WHEREAS, Walt Disney Pictures has made available online this week its trailer for the animated/live-action film Beverly Hills Chihuahua, and

WHEREAS, said trailer features George Lopez in his archetypally go-to role as Hollywood's default Mexican voice talent, and

WHEREAS, per cosmic law, secondary Mexican voice talent Cheech Marin is also represented, and

WHEREAS, said trailer introduces Papi, the character referred to in the film's title and the descendant of small singing dogs who "fought alongside Aztec warriors," and

WHEREAS, said trailer features Papi leading a garish CGI chihuahua-ganza of cruise-ship music and Busby Berkley-esque showstoppers, and

WHEREAS, said trailer employs the hip-hop refrain, "We're tiny, we're mighty, we're number one / Yo, we're the real hot dogs, so hold the bun," and

This image was lost some time after publication.

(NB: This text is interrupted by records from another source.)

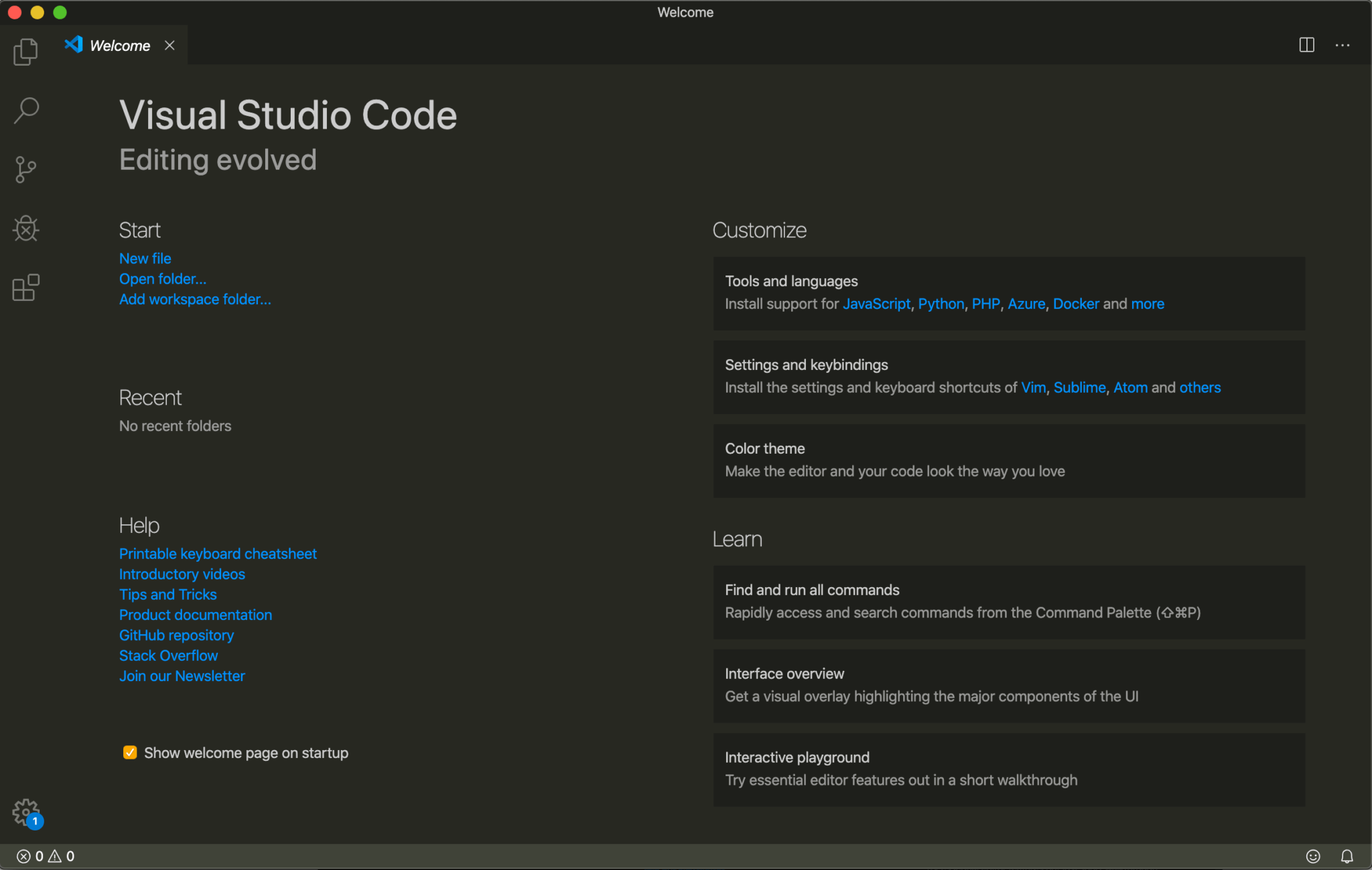Click errors and warnings status indicator
The height and width of the screenshot is (870, 1372).
click(x=46, y=856)
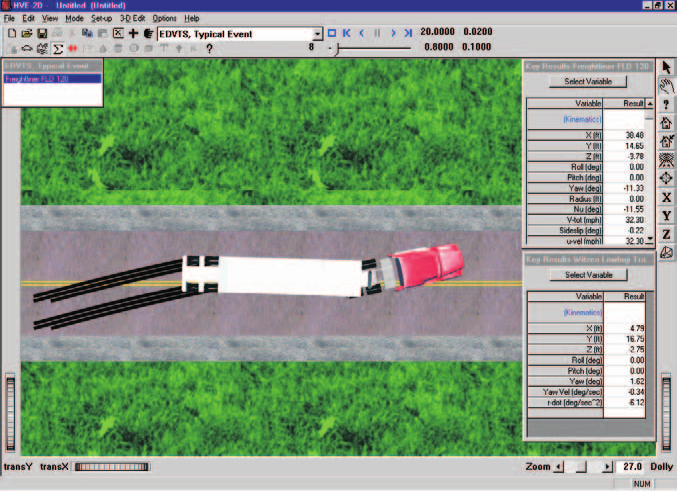Click the Save disk icon
This screenshot has height=491, width=677.
42,34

WHEREAS, the frame captured at left is an actual image from said trailer, and

WHEREAS, we cannot stop staring at this image in stunned, staggered anticipation, and

WHEREAS, the only thing missing from the otherwise flawless said trailer is a sequence featuring a chihuahua shaman removing a still-beating chihuahua heart; and

WHEREAS, said trailer ends with the unassailably profound tagline, "50% Warrior. 50% Lover. 100% Chihuahua," and

WHEREAS, we are surprised to discover that the film said trailer supports in not of the "straight-to-DVD" variety but rather a full-length feature to be released in theaters Sept. 26 of this year, and

WHEREAS, there is no fucking way we are waiting nearly five months to see this year's tacky, tasteless, post-culture equivalent of Snakes on a Plane,


1. That Disney moves up the release of Beverly Hills Chihuahua to this Friday, May 9 — preferably as a replacement to Speed Racer, which we viewed yesterday and which barely seems finished;

2. That Beverly Hills Chihuahua rename its female lead "Apocalynkerbell" in deference to its studio's previous anthropological foray into extinct Mesoamerican cultures;

3. That said trailer precedes every screening of every film in every theater from now until the date Disney can arrange for the wide release of the full-length feature.

RESOLUTION PASSED this 6th day of May, 2008.